第144話 双紅 ~マドル 9~

 翌日、指定の時間よりも早く集まっていた庸儀軍の兵士たちと、早速、泉翔侵攻の際の詳細を決めた。

 麻乃が西浜から上陸すると言ったから、ロマジェリカの西側上陸は確定だ。


 マドルはジェを見張るために、共に行動するつもりでいる。

 麻乃に対して南側から入ると言った手前、庸儀は南側に振りわけなければならない。

 船と兵の数を割り振り、上陸前の停泊ポイントと侵攻開始の時間を決めた。


「このポイントからだと、泉翔の南浜まではそう時間はかかりません、時間になり次第、一気に攻め込んでください」


「三カ所から一斉に、となると泉翔側の兵力はかなり分散されるとみていいのでしょうか?」


「いえ……以前にジャセンベルの侵攻に合わせて攻め込んだことがありますが、そのときも兵数は少ないとはいえ、やはり防衛力はかなりのものでした」


「では、分散されても兵力自体は、さほど衰えないということですか?」


 ため息を漏らしざわめいた庸儀軍を、手で制して鎮めた。


「ですが、これまで以上に強力になるとは思えません。こちらが今までと違って総力を挙げてかかるぶん、間違いなく浜を突破して堤防を越えられます」


「なるほど、それもそうですね……」


 ホッとした顔をしている上将に、堤防を越えてから先陣をできるだけ早く先に進ませ、銃を持つものを従えて拠点を抑えるように指示をした。

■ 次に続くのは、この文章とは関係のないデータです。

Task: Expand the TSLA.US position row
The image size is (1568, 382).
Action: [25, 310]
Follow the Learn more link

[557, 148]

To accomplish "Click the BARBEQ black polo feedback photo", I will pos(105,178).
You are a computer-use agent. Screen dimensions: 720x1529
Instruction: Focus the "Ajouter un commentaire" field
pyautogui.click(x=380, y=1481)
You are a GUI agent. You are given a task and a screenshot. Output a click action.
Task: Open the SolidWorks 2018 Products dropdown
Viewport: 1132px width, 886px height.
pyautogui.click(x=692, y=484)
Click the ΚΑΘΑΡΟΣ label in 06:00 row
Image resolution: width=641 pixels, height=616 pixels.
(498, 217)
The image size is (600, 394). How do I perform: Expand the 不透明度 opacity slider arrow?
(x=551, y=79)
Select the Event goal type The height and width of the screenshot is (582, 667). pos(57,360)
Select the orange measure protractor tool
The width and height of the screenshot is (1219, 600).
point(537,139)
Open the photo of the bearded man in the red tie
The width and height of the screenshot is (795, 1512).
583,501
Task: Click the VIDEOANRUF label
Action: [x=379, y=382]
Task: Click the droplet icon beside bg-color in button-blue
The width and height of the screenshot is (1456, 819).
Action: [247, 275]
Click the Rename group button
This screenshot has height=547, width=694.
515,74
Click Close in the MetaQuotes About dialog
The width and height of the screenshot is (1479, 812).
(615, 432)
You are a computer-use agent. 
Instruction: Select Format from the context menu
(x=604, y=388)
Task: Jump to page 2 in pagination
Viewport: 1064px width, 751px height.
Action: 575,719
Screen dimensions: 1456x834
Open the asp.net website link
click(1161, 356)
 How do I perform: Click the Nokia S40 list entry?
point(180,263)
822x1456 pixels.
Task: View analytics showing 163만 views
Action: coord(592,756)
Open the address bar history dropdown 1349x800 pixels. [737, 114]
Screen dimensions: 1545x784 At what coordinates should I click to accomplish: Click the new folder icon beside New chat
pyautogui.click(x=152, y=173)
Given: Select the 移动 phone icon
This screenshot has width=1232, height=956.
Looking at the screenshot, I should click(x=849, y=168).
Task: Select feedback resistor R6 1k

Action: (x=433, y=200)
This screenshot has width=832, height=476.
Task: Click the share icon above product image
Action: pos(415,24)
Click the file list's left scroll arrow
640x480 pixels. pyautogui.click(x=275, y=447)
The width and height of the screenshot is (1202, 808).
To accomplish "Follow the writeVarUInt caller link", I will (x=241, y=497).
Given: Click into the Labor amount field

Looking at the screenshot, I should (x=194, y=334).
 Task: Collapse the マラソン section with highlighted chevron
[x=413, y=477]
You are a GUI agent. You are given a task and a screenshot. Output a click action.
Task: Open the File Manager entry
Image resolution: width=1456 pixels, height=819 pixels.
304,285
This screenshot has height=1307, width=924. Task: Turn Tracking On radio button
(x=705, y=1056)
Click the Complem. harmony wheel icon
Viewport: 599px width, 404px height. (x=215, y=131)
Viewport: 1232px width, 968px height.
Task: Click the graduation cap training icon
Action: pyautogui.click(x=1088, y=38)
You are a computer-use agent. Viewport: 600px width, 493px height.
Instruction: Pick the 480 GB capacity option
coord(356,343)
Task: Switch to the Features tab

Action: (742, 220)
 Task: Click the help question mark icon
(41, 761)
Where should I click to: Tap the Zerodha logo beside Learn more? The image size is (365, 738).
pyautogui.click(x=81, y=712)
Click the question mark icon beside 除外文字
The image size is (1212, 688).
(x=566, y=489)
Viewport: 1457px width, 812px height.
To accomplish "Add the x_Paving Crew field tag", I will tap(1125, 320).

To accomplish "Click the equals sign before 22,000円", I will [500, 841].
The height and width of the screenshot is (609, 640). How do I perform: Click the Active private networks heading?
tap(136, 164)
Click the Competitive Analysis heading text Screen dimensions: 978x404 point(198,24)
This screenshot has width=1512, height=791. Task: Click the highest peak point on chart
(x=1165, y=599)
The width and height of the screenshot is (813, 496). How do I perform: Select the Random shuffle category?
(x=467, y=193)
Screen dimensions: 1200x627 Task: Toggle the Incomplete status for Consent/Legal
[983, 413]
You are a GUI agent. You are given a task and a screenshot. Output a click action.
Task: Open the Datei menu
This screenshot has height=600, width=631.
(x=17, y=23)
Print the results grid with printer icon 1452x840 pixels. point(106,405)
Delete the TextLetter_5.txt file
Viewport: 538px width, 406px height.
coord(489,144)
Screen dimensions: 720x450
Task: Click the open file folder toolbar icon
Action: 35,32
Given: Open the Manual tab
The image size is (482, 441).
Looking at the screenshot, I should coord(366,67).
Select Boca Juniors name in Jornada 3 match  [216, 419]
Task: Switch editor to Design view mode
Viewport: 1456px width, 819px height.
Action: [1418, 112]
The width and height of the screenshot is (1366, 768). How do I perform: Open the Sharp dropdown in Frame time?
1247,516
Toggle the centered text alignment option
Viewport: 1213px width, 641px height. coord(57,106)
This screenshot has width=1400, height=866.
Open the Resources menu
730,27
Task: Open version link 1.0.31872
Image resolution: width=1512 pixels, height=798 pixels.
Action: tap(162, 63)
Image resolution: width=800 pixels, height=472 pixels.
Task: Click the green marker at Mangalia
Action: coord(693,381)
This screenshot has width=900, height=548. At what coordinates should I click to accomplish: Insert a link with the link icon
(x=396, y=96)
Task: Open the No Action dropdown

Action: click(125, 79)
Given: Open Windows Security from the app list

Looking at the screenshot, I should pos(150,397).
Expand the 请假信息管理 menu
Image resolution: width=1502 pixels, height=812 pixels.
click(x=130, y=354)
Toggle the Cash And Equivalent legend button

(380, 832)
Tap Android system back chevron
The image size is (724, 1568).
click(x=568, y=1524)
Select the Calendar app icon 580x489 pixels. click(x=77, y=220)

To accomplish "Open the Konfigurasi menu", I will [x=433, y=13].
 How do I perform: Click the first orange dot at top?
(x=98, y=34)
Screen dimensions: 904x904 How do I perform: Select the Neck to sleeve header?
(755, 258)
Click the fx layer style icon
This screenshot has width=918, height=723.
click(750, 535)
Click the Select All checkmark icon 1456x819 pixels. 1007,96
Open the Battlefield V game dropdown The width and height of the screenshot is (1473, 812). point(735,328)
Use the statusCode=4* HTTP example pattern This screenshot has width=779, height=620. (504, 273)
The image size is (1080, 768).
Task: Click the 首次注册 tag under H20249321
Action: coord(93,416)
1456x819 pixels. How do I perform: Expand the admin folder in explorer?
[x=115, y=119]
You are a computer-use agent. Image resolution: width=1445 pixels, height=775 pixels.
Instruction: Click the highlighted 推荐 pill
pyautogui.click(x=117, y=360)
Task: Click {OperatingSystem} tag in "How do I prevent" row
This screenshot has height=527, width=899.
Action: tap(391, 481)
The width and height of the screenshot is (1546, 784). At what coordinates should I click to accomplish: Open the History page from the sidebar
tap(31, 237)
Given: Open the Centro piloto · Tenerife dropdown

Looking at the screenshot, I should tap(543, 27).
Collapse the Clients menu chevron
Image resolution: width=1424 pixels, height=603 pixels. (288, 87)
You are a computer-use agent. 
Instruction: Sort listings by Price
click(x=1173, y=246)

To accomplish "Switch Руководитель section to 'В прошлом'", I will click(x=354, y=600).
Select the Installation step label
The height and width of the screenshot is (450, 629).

「なにしろ、私たちの物資はもともと少ない。そのうえ、持ち出しにも限りがあります、足りない物資はあちらからいただきます」


「では、こちらの準備する物資はもう十分だと?」


「今、用意できているのはどの程度でしょう?」


 庸儀の雑兵が手にした書類を配った。

 見ると、まだ必要とする物資の半分にも満たない。

 確かに庸儀もロマジェリカも、資源の枯渇で収集がし難いとはいえ、それでもロマジェリカは割り当て分の準備まで、あと数日だ。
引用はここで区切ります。